The administration credits several reasons for this growth rate, including the use of PortfolioStat to achieve better oversight, and the use of agile development.

Through the use of PortfolioStat sessions, the White House says agencies have saved or avoided spending $2.7 billion on IT projects since 2012. Agencies also have closed 1,136 data centers as of August 2014, and moved 8.5 percent of their IT budget to provisioned services such as cloud computing where they are more able to control costs.

The White House also says agency oversight of IT projects is yielding results with 74 percent of all IT investments on the IT Dashboard rated green, up from 69 percent in 2012.

The digital service effort is one way the administration wants the government to be more innovative.
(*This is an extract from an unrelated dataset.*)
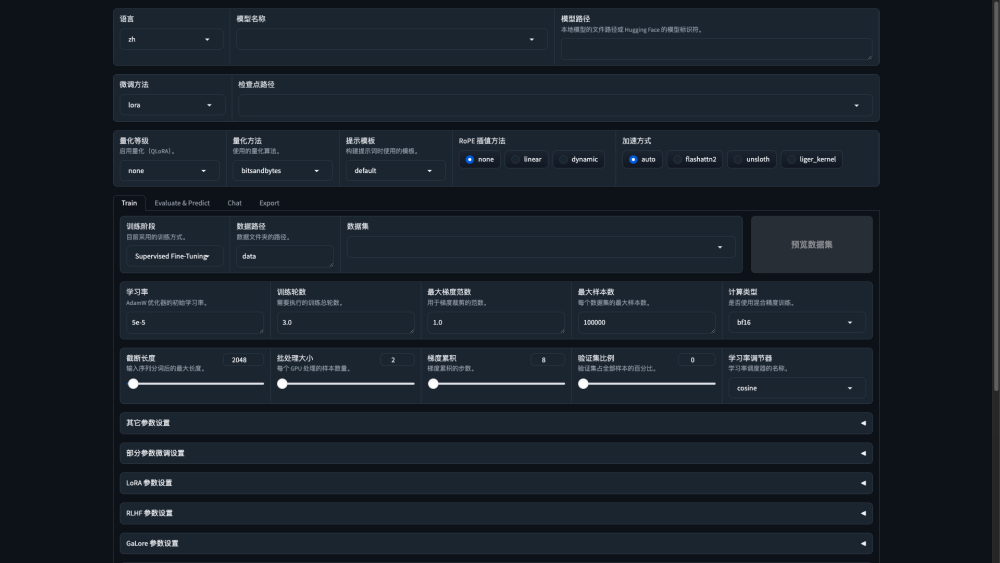Click the arrow icon in 检查点路径 field

click(857, 105)
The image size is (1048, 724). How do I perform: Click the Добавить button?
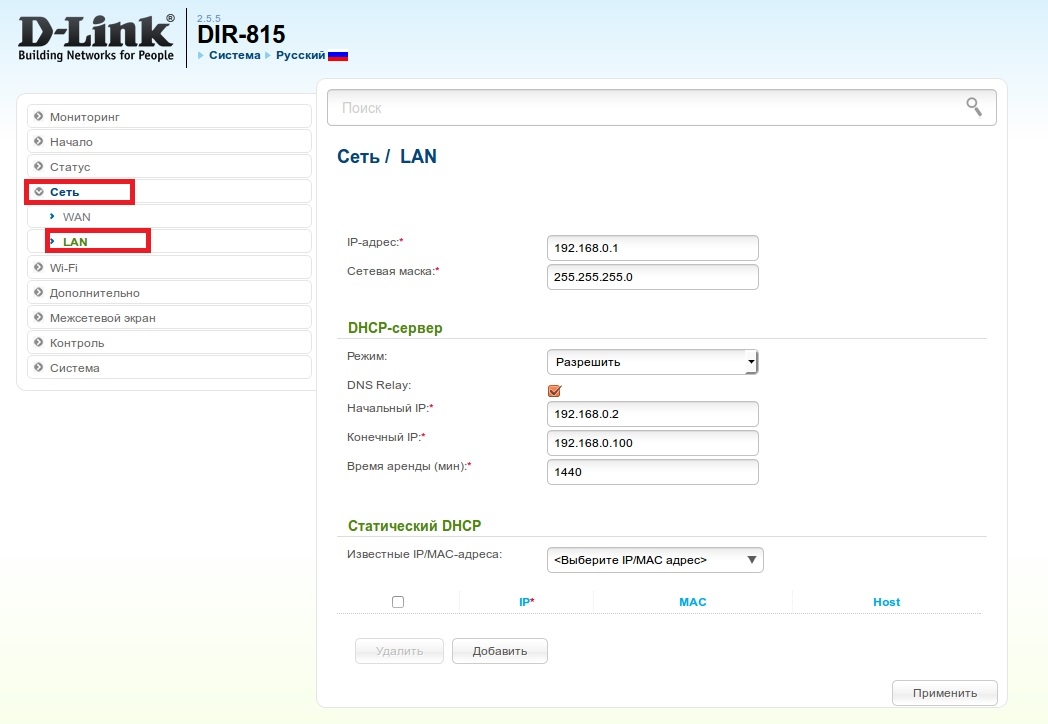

Obama also is proposing the creation of new Idea Labs to support federal employees with promising ideas, and improve agency functions.
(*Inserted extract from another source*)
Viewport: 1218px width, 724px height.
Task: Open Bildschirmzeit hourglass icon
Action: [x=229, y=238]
Commerce, Education, Treasury, the General Services Administration and the Small Business Administration would pilot this concept to create “a culture of innovation that yields results.”

The concept of idea labs is based on some of the work done through the Department of Health and Human Services’ Buyers Club, which is trying to give contracting officers and program managers support and confidence to take small or smart risks when managing or buying technology.

GSA, NASA and the Office of Personnel Management also have launched similar initiatives that are part digital services and part idea labs.

Federal Chief Technology Officer Megan Smith recently said agencies need to hire people who understand technology and how to use it to improve customer service.

To that end, the White House says it will propose initiatives to attract and retain the best talent for the federal workforce.

“USDS will work closely with agencies to stand up these teams by providing support for hiring, training and procurement,” the budget stated.

Along with the IT request, the White House is requesting $14 billion for federal cybersecurity efforts, including $5.5 billion for DoD. The Pentagon is requesting about $400 million more for cyber activities in 2016 than it did in 2015.

The budget offers few details about what that money will go to in terms of governmentwide efforts, but it does say the administration will begin deploying continuous diagnostics and mitigation (CDM) capabilities in 2015 and 2016.

The White House also says the Homeland Security Department will continue cyberstat meetings to review progress against three cross-agency goals, including CDM, implementing two-factor authentication to log onto computer networks and systems, and secure Internet gateways.

As part of that $14 billion request, DHS would request $102 million for cybersecurity tools to deploy on federal systems.

“[The] funds provided under this heading shall be used to assist and support governmentwide and agency-specific efforts to provide adequate, risk-based, and cost-effective cybersecurity measures that address escalating and rapidly evolving threats to information security, including the acquisition and operation of a continuous monitoring and diagnostics program that includes equipment, software, and services provided by the Department of Homeland Security,” the budget stated.

Obama also is requesting $16 million for e-government initiatives supporting GSA’s Federal Citizen Services Fund to support open data initiatives. The Federal Citizen Services Fund merged with the traditional E-Gov Fund in 2015.

In all, GSA, which runs the fund, requested $58 million for the Federal Citizen Services Fund, including $8 million for digital services and $34 million for the Office of Citizen Services and Innovative Technologies.

OMB also is asking for $35.2 million for the IT Oversight and Reform fund (ITOR) to pay for IT oversight efforts, customer services programs and data analytics around IT portfolio management. The administration also will use the money for CDM implementation.

“Top technologists and entrepreneurs are being recruited to work within agencies on the highest priority projects. The best processes are being leveraged to increase oversight and accountability for IT spending. In addition, several efforts are being piloted to improve IT procurement and ramp up government contracting with innovative companies,” the White House stated in the budget.